Store this text in a file flash2.ld and link with -T flash2.ld. This will locate in the order text-progmem2-data where text refers to "ordinary" code (startup-code, vector table, functions, progmem, jump-tables, etc.) and data refers to the data from which the startup-code initialized non-zero objects in static storage. If you want the order to be text-data-progmem2 instead, then you would use INSERT AFTER .data in the snippet above.

Inline Assembly

For introductions and tutorials on inline assembly, see

GCC: How to Use Inline Assembly Language in C Code
AVR-LibC: Inline Assembler Cookbook
Roboternetz: Inine-Assembler in avr-gcc (Deutsch)
Mikrocontroller.net: Assembler und Inline-Assembler (Deutsch)

Constraint Modifiers

Modifier	Meaning
=	An output operand, like in "=r". Without &, the operand may overlap with input operands.
&	An output operand that may not overlap with any input operand, like in "=&r". Referred to as "early-clobber".
+	An output operand that is also an input operand, like in "+r".

Constraints

Constraint	Register	Range
a	Simple upper registers that support FMUL	R16...R23
b	Base registers Y and Z	R28...R31
d	Upper registers that support LDI, ORI, etc.	R16...R31
e	Pointer registers X, Y, and Z	R26...R31
l	Lower registers, empty on Reduced Tiny	R2...R15
r	General purpose registers	R2...R31
w	Registers for ADIW and SBIW	R24...R31
x	X register	R26...R27
y	Y register	R28...R29
z	Z register	R30...R31

Constraint	Constant	Range
n	Compile-time constant
s	Symbolic operand known at link-time	Address of a function or static variable
i	Immediate operand known at link-time	Same as "sn"
I	Unsigned 6-bit integer constant	0...63
J	Negative 6-bit integer constant	−63...0
M	Unsigned 8-bit integer constant	0...255
E	32-bit IEEE floating-point constant
F	64-bit IEEE floating-point constant
Ynn	Fixed-point or integer constant

Constraint	Explanation
m	Memory
X	Matches anything
0...9	Matches respective operand number

Specifying more than one constraint, like in "az", specifies the union of all mentioned constraints.

Print Operand Modifiers

Modifier	Number ofArguments	Explanation	SuitableConstraints
%a0	1	Print pointer register as address X, Y or Z, like in "LD r0, %a0+"	x, y, z, b, e
%i0	1	Print compile-time RAM address as I/O address, like in "OUT %i0, r0" with argument "n"(&RAMPZ)	n
%n0	1	Print the negative of a compile-time constant	n
%r0	1	Print the register number of a register, like in "CLR %r0+7" for the MSB of a 64-bit register	reg
%x0	1	Print a function name without gs() modifier, like in "%~CALL %x0" with argument "s"(main)	s
%A0	1	Add 0 to the register number (no effect)	reg
%B0	1	Add 1 to the register number	reg
%C0	1	Add 2 to the register number	reg
%D0	1	Add 3 to the register number	reg
%T0%t1	2	Print the register that holds bit number %1 of register %0	reg + n
%T0%T1	2	Print operands suitable for BLD/BST, like in "BST %T0%T1", including the required ,	reg + n

Special Sequences

Squence	Meaning
%~	"" or "r": "%~call" yields "call" on devices with CALL, and "rcall" on devices without CALL
%!	"" or "e": "%!icall" yields "eicall" on devices with EICALL, and "icall" on devices without EICALL
%=	A number that's unique for this inline assembly snip and the compilation unit. Used to compose unique local labels
%%	Insert a %, provided the inline asm has arguments
\n	Insert a line break
\t	Insert a TAB
\"	Insert a "
\\	Insert a \
$	Logical line separator, like in "LDI %A0,1 $ LDI %B0,2"
__zero_reg__	The register containing zero, see section Register Layout
__tmp_reg__	The scratch register, see section Register Layout

Moreover, the following I/O addresses are defined provided the device supports the respective SFR: __SREG__, __SP_L__, __SP_H__, __CCP__, __RAMPX__, __RAMPY__, __RAMPZ__, __RAMPD__.

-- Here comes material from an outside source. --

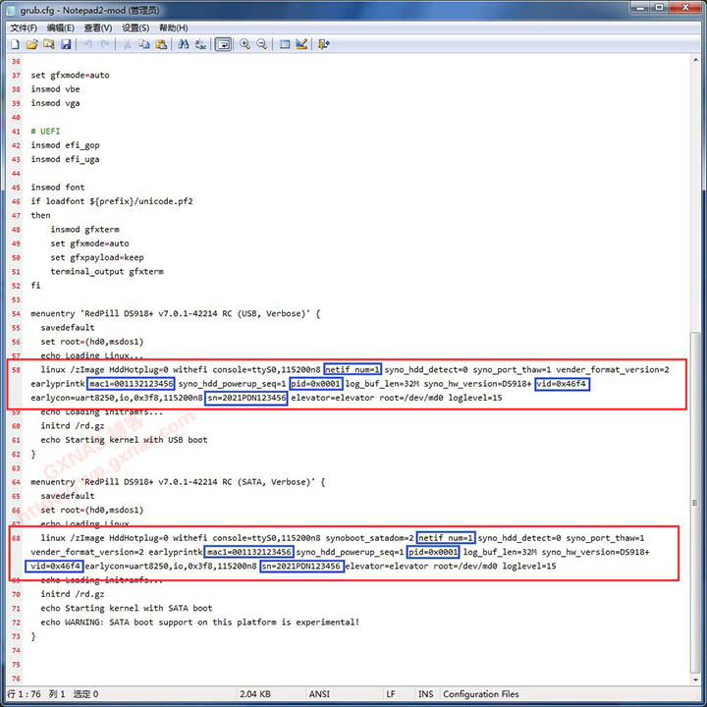Paste using the clipboard toolbar icon
The image size is (707, 707).
161,45
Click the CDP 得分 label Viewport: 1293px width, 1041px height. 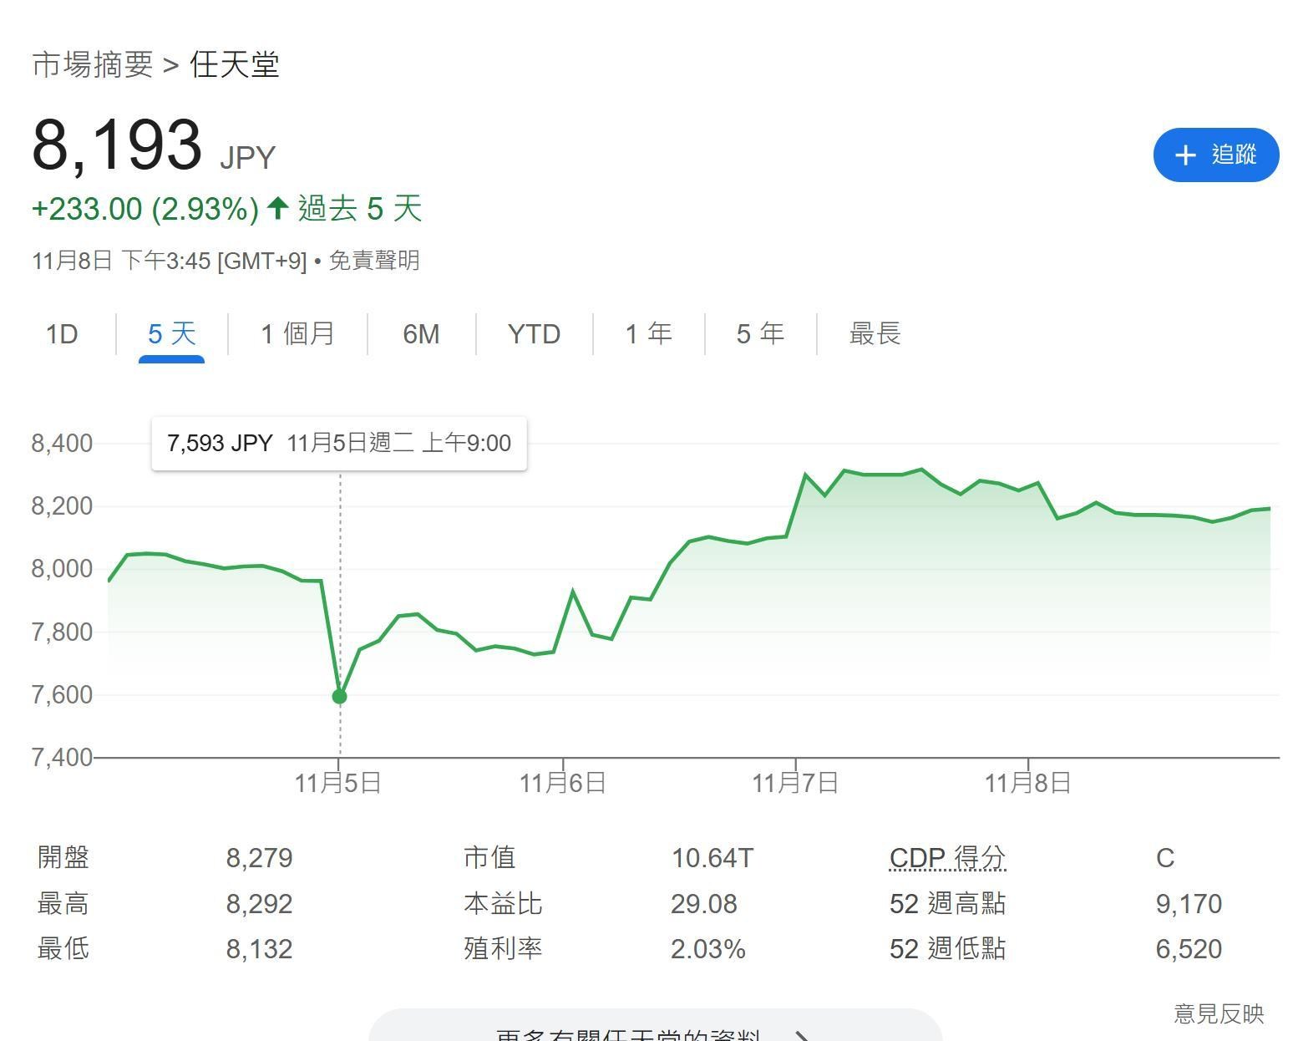pyautogui.click(x=947, y=858)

Assembly Operand Modifiers

Modifier	Explanation	Purpose
lo8()	1st Byte of a link-time constant, bits 0...7	Getting partsof a byte-address
hi8()	2nd Byte of a link-time constant, bits 8...15
hlo8()	3rd Byte of a link-time constant, bits 16...23
hhi8()	4th Byte of a link-time constant, bits 24...31
hh8()	Same like hlo8
pm_lo8()	1st Byte of a link-time constant divided by 2, bits 1...8	Getting partsof a word-address
pm_hi8()	2nd Byte of a link-time constant divided by 2, bits 9...16
pm_hh8()	3rd Byte of a link-time constant divided by 2, bits 17...24
pm()	Link-time constant divided by 2 in order to get a program memory (word) address, like in lo8(pm(main)).	word-address
gs()	Function address divided by 2 in order to get a (word) addresses, like in lo8(gs(main)). Generate stub (trampoline) as needed. This is needed when computing the address of a function on devices with more than 128KiB of program memory that's supposed to be used in EICALL. For rationale, see GCC documentation. On devices with less program memory, gs() behaves like pm().	function address for [E]ICALL

When the argument of a modifier is not computable at assembler-time, the assembler has to encode the expression in an abstract form using relocs. Consequence is that only a very limited number of argument expressions is supported when they are not computable at assembler-time.

Using avr-gcc

Locating .rodata in Flash for AVR64* and AVR128* Devices

See Application Note avr-gcc: Locate .rodata in Flash for AVR Devices like AVR64 and AVR128

Supporting "unsupported" Devices

avr-gcc v5 and newer

In contrast to older versions of the compiler that support -mmcu= natively, avr-gcc v5+ comes with a bunch of spec files in ./lib/gcc/avr//device-specs. These files are generated when the compiler is built and are part of each distribution since then. Spec files specify substitution and transformation rules for command line options for the compiler proper and for subprograms like assembler and linker.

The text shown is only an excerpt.